Giustamente Casadei insiste sul fatto che la Divina Commedia (la preferenza per la versione estesa del titolo è ben argomentata dallo studioso) sia da intendere come un’opera che costruisce le proprie regole a mano a mano che viene composta. E le rispetta, certamente, ma non in modo meccanico, non in ossequio a uno schema imposto dall’esterno. La terzina è semmai un dispositivo mobilissimo nella sua semplicità, un sistema di versi e di rime capace di contenere la stessa vastità di sollecitazioni che di volta in volta si presenta alla mente del poeta. Il Dante di Casadei non è propriamente una biografia, anche se fa ricorso alla scansione cronologica, riuscendo così a smentire uno luoghi comuni più ricorrenti, quello per cui il progetto del poema si presenterebbe subito completo: come un libro da scrivere, insomma, e non come un’esperienza viva che si arricchisce di quello che, nel frattempo, accade nella vita dell’autore. In linea di massima, Casadei lavora molto a sfrondare. Lo fa anche per quanto riguarda gli scritti di Dante, dei quali propone un canone abbastanza ristretto. Di dubbia attribuzione sono, a suo avviso, non soltanto il Fiore, sulla cui autenticità era invece disposto a garantire Gianfranco Contini, ma anche la Questio de acqua et terrae perfino la celebre lettera a Cangrande della Scala, ovvero i documenti dell’esilio veronese sui quali si è appuntata di recente, e con esiti del tutto diversi, l’attenzione di Luca Azzetta e di altri filologi danteschi. Non si tratta di una polemica erudita. Casadei è interessato non tanto all’esclusione, quanto alla valorizzazione di quello che rimane: di quello, cioè, che è indiscutibilmente dantesco.
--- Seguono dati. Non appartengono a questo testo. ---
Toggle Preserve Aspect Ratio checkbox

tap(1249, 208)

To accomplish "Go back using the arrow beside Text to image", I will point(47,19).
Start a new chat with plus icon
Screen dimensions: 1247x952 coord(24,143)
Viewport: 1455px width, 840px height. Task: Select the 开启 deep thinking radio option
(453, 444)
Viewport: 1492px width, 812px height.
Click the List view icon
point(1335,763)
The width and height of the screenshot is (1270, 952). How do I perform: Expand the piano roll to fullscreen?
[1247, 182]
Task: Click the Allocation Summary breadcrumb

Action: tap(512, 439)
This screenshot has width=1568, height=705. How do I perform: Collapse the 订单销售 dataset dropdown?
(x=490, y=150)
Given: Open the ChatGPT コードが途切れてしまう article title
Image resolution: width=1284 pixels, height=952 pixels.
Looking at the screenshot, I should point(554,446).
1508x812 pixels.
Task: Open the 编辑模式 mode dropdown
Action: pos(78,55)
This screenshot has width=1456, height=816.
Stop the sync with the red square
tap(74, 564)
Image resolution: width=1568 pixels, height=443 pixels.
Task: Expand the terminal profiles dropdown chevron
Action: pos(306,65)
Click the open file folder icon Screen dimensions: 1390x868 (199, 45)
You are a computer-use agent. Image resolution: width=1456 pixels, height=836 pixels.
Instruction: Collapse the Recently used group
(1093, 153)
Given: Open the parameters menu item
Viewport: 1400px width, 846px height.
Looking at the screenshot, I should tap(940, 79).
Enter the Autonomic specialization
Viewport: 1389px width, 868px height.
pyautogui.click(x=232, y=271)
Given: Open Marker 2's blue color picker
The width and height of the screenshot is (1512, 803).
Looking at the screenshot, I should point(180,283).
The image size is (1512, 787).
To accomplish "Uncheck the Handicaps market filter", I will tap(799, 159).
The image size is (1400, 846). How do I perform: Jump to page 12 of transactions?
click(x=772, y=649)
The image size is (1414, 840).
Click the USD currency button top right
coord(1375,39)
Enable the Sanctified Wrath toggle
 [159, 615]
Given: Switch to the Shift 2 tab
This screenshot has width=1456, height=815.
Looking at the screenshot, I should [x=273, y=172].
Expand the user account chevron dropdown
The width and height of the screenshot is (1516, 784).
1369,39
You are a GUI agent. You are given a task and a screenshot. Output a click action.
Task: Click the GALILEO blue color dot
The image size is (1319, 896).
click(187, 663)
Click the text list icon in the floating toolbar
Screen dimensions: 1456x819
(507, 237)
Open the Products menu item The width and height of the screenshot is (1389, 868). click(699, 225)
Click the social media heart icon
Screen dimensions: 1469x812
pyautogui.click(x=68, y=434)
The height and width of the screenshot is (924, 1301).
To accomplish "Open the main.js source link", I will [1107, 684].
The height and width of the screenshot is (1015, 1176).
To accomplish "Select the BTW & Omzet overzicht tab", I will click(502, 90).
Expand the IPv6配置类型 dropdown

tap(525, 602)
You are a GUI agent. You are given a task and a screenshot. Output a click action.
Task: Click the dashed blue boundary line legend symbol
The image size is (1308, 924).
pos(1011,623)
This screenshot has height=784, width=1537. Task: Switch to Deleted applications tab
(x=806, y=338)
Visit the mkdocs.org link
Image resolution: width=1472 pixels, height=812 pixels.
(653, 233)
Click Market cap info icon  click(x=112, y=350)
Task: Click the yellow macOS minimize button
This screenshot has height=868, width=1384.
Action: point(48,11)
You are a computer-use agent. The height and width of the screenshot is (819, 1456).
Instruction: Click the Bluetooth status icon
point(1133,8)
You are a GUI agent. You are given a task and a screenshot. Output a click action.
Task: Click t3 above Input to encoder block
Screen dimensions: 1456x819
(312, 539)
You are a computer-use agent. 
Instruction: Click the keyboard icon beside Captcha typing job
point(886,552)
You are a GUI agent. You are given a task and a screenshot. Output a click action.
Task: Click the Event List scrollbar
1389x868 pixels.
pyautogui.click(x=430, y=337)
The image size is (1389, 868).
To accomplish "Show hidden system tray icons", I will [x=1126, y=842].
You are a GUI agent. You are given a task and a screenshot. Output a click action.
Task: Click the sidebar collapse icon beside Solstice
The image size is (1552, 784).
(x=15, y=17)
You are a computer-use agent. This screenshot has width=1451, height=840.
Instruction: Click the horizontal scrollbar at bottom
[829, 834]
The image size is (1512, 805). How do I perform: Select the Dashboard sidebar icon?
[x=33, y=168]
Dalle rime alla Vita nova (prima, straordinaria innovazione strutturale di un Dante non ancora trentenne), dal disegno incompiuto del Convivio e del De vulgari eloquentia fino alla presa di posizione politica della Monarchia, fortissima è l’attenzione al contesto in cui ciascuna opera viene concepita, spesso negli interstizi del poema che intanto si fa sempre più complesso. Se già in Inferno e Purgatorio Dante si segnala come «il primo narratore moderno» («a lui – annota Casadei – interessano i destini, […] ma soprattutto vuole costruire dei destini rappresentativi»), è con il Paradiso che la sua «creatività come poeta e come intellettuale cristiano» si dispiega in pienezza, con esiti che reggono il confronto più «con i grandi romanzi e film di fantascienza che non con le banalissime visioni ultraterrene del XIII e XIV secolo». Si tratta di uno dei passaggi più volutamente provocatori del ragionamento di Casadei, che anche nel resto del libro dedica molta attenzione alla ricezione popolare del poema, privilegiando una linea anglosassone che ha tra i suoi massimi rappresentanti William Blake fra Sette e Ottocento e, nei nostri anni l’artista Tom Phillips, che ha contribuito tra l’altro a una ambiziosa trasposizione televisiva della Divina Commedia. Quella suggerita da Casadei è una rassegna ampia e fatalmente incompleta (si sente la mancanza, per esempio, al Cantiere Dante del ravennate Teatro delle Albe), ma che ha l’obiettivo principale di risvegliare «l’intenzione del lettore», la sua capacità di «comprendere contemporaneamente » le molteplici suggestioni presenti nel poema. «Se mai verrà scritta una nuova opera universale come il capolavoro dantesco – conclude Casadei –, dovrà riuscire a rappresentare tutti quegli stati che sono adesso alla base della nostra concezione del mondo, da quelli noti a quelli inconsci e addirittura oscuri: e forse occorrerà un’opera d’arte interamente multimediale sin dalla sua ideazione creativa». Nell’attesa possiamo tornare a Dante, ancora una volta. Indietro di sette secoli, che è come dire avanti, molto avanti nel futuro.